EXERCISE INSTRUCTIONS ->
Give the number of lines in the entries that contain "This". State only the count.

DATA SECTION ->
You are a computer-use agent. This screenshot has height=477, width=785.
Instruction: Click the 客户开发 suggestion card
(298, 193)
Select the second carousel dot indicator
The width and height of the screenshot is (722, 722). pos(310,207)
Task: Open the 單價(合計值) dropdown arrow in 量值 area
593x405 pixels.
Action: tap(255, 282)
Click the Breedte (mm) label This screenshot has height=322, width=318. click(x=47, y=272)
* * *
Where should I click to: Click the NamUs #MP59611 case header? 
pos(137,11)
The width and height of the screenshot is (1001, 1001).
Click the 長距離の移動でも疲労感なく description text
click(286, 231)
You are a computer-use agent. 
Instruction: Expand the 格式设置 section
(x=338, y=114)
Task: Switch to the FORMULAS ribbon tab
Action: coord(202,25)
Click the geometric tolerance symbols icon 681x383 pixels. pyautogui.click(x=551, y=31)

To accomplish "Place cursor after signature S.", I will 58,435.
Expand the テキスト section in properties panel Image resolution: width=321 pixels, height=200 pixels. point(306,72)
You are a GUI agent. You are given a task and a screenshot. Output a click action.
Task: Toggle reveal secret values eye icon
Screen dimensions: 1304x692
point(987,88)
...
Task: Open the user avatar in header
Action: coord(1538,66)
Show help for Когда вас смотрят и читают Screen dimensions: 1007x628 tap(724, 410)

REPLY TO THE EXERCISE ->
2